В.Э. Мейерхольд вспоминает о своём экспериментальном опыте в студии на Бородинской зимой 1915/16 года, в программу занятий которой входила «попытка от упражнений в технике сценических движений перейти к работе над отрывками из драм со словами», в качестве отрывка была выбрана вторая картина
«Каменного гостя» А.С. Пушкина. Сцена Лауры, Дона Карлоса и Дон Жуана. Работа делилась на два периода: 1) Слов нет; построение картины в форме пантомимы (подготовление к приятию слов), 2) движение и слова согласованы.
Основываясь на изучении и внедрении этого метода в подготовительный этап работы над спектаклями, В.Э. Мейерхольд призывает своих учеников «тренировать таланты на пантомимах».
«Когда я говорю вам о пантомиме и о необходимости тренироваться в ней, то я не подразумеваю, что здесь требуется непременно иметь сюжет. Сюжет у пантомимы появился в позднейшее время. Вообще же удобства пантомимы заключаются в том, что, не имея сюжета, вы исключительно развиваете у себя чувство сценической формы. Так как у вас здесь отнято слово, то вам, чтобы выразить вашу мысль, придётся как бы отказаться от человеческого способа изложения и поступить как бы по-звериному, по первобытному способу. Первоначально В.Э. Мейерхольд предлагает провести аналогию с движениями животных и предметов, добиваясь, чтобы актёры не только внешним образом походили на зверя или птицу, но чтобы и зажили так, как подобает этим нечеловеческим существам.
Апеллируя к исследованиям историка и знатока балета Ю.Л. Слонимской, он находит подтверждение своим мыслям, оказывается ещё во время зарождения театра в древнем мире, люди пытались отождествлять себя с животными и птицами, принимая их облик и повадки.
«На севере Камчатки, в Южной Америке, у Ледовитого океана — всюду первичной формой театра является пантомима. Томас Гог, путешественник, рассказывает: "Индейцы Новой Испании часто исполняют пляску, которая изображает охоту на животных. Под музыку своеобразного инструмента тепанабаз, в шкурах, раскрашенных наподобие львиных, тигровых и волчьих, в головных уборах в виде звериных и птичьих голов, они передают движениями столкновения человека со зверем. Камчадалы изображают волков, передавая нежность волчицы к своим детёнышам и страх волков, настигнутых в своём логовище. Путешественник Хорис описывает пантомиму, виденную им у алеутов. Вооруженный луком, охотник видит красивую птицу, и после некоторого колебания решается убить её. Птица шатается и падает,
а стрелок пляской выражает свою бурную радость. Но мало-помалу им овладевает раскаяние, и он горестно оплакивает свою жертву. Слёзы воскрешают птицу; она превращается в прекрасную женщину и отвечает на любовь охотника"». [2, с. 57—58]
Из этих наблюдений становится понятно, что ещё у истоков зарождения театра люди прибегали к пантомиме, чтобы изобразить происшедшее или воображаемые события их жизни. Они стремились пластически подражать прекрасным движениям животных, и, преобразившись, пережить соответствующие эмоции. Для этого им необходимо было сбросить человеческое обличие и сделаться непохожими на самих себя, принимая звероподобный облик.

◇ ◇ ◇ ◇

ЗАДАНИЕ :: Продолжите отрывок о пантомиме в занятиях Мейерхольда, начав сразу после его последнего предложения. Данные к этому отрывку никакого отношения не имеют.

СОБРАННЫЕ ДАННЫЕ ::
◇ ◇ ◇ ◇

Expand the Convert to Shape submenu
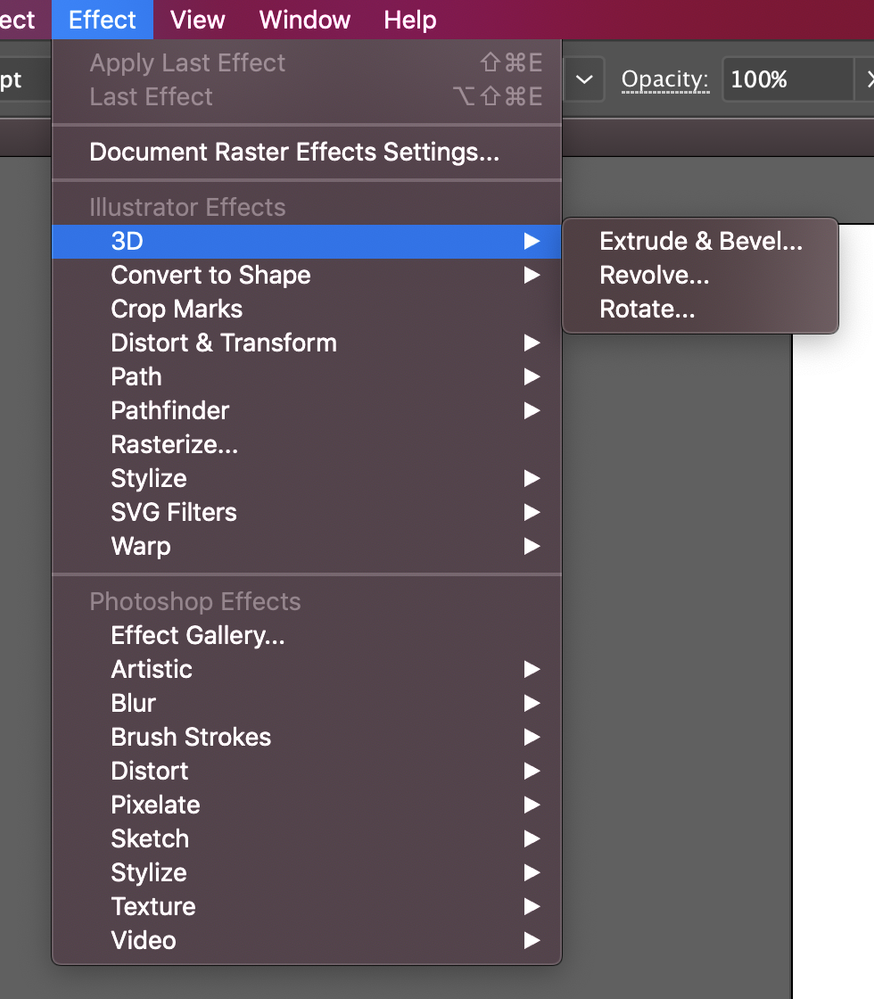874x999 pixels. pyautogui.click(x=211, y=275)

◇ ◇ ◇ ◇

ОТВЕТ ::
В страшных, причудливых движениях, в использовании масок, скрывающих настоящее обличье, в пластических, ритмических и голосовых подражаниях миру зверей, во всей непосредственности этих зрелищ, чувствовалась природа понятия, которое в дальнейшем было охарактеризовано как театральный гротеск.
Открывая дверь в мир, наполненный бесконечными подменами и фантастическими превращениями, населённый нечеловеческими существами, гротесками, фигурами чудовищными и безобразными, вызывающие смех или ужас, мы постигаем природу этого искусства.
Почему же гротеск становится столь необходимым именно теперь? — обращается с вопросом к аудитории В.Э. Мейерхольд. «Искусству, ищущему только идеально прекрасное, которое лишено черт гротеска, всегда недостаёт силы. Прекрасное должно всегда возникать в известном отношении к уродливому. Это укрепляет и обновляет, и расширяет значение прекрасного. Как блестящий цветок обязан своей красотой чёрной земле, так и прекрасное оттеняется пятнами уродливого» [11, л. 21].
Обратите внимание на художников, казалось бы самой судьбой им предопределено заниматься принаряживанием уродливого, иначе им просто перестанут покровительствовать сильные мира сего, — герцоги и графини, короли и императрицы, особы, наделённые властью и приближённые к царскому двору. Оказаться в числе придворных художников во все времена считалось большой честью. Однако не все художники желали потворствовать знати, коленопреклонённо ожидая за свои изящные ше-
девры награды, иные напротив, одержимые бунтарским духом и увлечённые поиском новаторских идей в живописи, в своём творчестве стремились руководствоваться другими принципами, отличными от избранных «слугами идеального».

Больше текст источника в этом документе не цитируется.